(Items from a data source)
————————

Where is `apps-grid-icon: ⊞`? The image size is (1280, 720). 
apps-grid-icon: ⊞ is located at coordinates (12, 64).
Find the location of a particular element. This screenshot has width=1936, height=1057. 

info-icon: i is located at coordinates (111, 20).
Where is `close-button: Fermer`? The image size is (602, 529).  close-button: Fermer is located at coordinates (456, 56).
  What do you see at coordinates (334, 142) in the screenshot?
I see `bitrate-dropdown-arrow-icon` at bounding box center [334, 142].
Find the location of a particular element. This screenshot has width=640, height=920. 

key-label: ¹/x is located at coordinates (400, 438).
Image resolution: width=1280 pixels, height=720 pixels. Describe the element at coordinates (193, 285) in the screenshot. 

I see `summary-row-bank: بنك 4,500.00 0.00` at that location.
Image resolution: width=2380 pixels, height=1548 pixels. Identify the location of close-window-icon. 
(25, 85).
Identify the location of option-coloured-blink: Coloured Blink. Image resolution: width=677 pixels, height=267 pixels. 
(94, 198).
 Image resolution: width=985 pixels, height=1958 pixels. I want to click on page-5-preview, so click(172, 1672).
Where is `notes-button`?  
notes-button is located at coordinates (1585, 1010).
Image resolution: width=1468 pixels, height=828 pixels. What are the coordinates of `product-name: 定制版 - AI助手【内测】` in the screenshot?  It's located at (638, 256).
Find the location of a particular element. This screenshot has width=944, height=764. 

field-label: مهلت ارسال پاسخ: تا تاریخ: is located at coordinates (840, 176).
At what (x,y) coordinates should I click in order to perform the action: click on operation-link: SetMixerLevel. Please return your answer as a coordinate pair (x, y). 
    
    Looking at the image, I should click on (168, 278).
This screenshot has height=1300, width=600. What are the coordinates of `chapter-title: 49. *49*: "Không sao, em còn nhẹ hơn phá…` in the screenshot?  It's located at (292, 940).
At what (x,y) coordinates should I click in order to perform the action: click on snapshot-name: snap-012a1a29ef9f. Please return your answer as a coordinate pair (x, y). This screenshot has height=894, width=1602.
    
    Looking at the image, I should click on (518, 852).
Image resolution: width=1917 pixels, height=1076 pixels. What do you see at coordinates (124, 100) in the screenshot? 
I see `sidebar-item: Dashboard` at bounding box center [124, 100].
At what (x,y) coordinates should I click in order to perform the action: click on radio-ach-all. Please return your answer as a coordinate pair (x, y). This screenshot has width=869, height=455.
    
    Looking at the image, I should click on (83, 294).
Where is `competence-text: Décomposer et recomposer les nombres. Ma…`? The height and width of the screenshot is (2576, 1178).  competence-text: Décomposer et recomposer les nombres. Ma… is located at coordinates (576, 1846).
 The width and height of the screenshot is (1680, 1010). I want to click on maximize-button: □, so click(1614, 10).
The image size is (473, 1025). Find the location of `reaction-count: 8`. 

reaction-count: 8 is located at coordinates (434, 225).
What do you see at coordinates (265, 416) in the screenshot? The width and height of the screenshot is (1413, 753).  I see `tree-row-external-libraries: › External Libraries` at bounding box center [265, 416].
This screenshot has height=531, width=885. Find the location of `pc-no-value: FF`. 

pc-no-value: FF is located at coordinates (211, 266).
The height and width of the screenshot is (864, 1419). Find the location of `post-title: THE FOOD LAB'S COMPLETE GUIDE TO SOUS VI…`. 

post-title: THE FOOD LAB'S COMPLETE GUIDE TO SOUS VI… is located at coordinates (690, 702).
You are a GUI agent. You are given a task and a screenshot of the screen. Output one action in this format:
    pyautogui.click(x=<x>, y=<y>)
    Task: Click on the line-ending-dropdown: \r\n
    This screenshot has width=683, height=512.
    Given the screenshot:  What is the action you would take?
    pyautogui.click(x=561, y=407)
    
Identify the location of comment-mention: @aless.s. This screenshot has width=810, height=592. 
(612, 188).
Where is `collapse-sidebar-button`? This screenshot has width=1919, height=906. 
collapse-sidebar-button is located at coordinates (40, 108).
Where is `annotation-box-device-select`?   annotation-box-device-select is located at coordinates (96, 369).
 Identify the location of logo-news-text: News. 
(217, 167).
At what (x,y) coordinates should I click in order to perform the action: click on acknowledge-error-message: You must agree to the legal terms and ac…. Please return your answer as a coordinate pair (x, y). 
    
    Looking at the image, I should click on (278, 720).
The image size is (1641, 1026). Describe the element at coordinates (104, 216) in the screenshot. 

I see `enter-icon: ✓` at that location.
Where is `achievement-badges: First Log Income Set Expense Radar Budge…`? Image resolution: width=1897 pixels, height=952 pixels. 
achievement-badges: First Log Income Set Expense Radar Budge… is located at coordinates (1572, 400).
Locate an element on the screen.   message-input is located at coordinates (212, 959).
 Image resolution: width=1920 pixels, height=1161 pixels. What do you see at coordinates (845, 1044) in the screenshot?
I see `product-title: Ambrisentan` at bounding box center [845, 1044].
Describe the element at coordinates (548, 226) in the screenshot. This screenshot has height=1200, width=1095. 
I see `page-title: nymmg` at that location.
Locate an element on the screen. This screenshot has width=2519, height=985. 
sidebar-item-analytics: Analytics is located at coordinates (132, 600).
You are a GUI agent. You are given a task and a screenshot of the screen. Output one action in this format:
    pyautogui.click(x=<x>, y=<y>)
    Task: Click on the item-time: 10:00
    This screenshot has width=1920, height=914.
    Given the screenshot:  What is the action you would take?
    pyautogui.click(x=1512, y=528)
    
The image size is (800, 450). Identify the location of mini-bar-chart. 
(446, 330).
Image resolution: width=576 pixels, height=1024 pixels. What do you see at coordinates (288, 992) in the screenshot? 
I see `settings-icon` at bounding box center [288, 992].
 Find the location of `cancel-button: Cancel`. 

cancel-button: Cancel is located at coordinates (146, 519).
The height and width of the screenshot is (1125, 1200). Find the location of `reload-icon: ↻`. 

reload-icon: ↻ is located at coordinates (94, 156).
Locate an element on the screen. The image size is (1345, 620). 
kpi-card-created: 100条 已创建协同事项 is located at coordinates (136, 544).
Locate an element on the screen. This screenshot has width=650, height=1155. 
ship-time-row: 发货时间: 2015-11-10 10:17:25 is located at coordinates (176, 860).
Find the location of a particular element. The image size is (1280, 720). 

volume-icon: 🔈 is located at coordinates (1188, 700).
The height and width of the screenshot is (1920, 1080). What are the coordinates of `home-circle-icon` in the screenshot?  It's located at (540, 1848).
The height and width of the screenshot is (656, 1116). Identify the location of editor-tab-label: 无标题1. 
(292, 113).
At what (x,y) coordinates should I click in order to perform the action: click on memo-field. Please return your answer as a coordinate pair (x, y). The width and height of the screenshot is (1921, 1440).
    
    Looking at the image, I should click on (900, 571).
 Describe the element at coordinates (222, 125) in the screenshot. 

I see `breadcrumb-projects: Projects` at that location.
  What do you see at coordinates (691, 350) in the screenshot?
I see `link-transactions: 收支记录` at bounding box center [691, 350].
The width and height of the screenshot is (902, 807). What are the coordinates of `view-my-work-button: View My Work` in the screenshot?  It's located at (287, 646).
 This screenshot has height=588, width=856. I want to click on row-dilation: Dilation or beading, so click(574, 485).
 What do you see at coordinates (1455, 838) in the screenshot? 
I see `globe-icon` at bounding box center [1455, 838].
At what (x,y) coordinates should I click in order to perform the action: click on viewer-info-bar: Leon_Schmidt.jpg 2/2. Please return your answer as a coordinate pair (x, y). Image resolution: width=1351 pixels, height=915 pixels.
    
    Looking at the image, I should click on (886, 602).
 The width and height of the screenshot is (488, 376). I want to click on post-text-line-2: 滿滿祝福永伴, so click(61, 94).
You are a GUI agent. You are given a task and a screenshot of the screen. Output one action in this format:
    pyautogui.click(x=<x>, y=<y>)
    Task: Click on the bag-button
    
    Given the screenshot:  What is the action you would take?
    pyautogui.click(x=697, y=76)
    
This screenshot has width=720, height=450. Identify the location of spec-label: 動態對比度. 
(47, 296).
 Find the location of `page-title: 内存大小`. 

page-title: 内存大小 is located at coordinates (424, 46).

————————

Write out, word for word, everything in the entries above from the line that contains "Image resolution: width=576" down to the line that contains "(292, 113).", including both of those lines.

● **SOLUTION BELOW**
Image resolution: width=576 pixels, height=1024 pixels. What do you see at coordinates (288, 992) in the screenshot? 
I see `settings-icon` at bounding box center [288, 992].
 Find the location of `cancel-button: Cancel`. 

cancel-button: Cancel is located at coordinates (146, 519).
The height and width of the screenshot is (1125, 1200). Find the location of `reload-icon: ↻`. 

reload-icon: ↻ is located at coordinates (94, 156).
Locate an element on the screen. The image size is (1345, 620). 
kpi-card-created: 100条 已创建协同事项 is located at coordinates (136, 544).
Locate an element on the screen. This screenshot has width=650, height=1155. 
ship-time-row: 发货时间: 2015-11-10 10:17:25 is located at coordinates (176, 860).
Find the location of a particular element. The image size is (1280, 720). 

volume-icon: 🔈 is located at coordinates (1188, 700).
The height and width of the screenshot is (1920, 1080). What are the coordinates of `home-circle-icon` in the screenshot?  It's located at (540, 1848).
The height and width of the screenshot is (656, 1116). Identify the location of editor-tab-label: 无标题1. 
(292, 113).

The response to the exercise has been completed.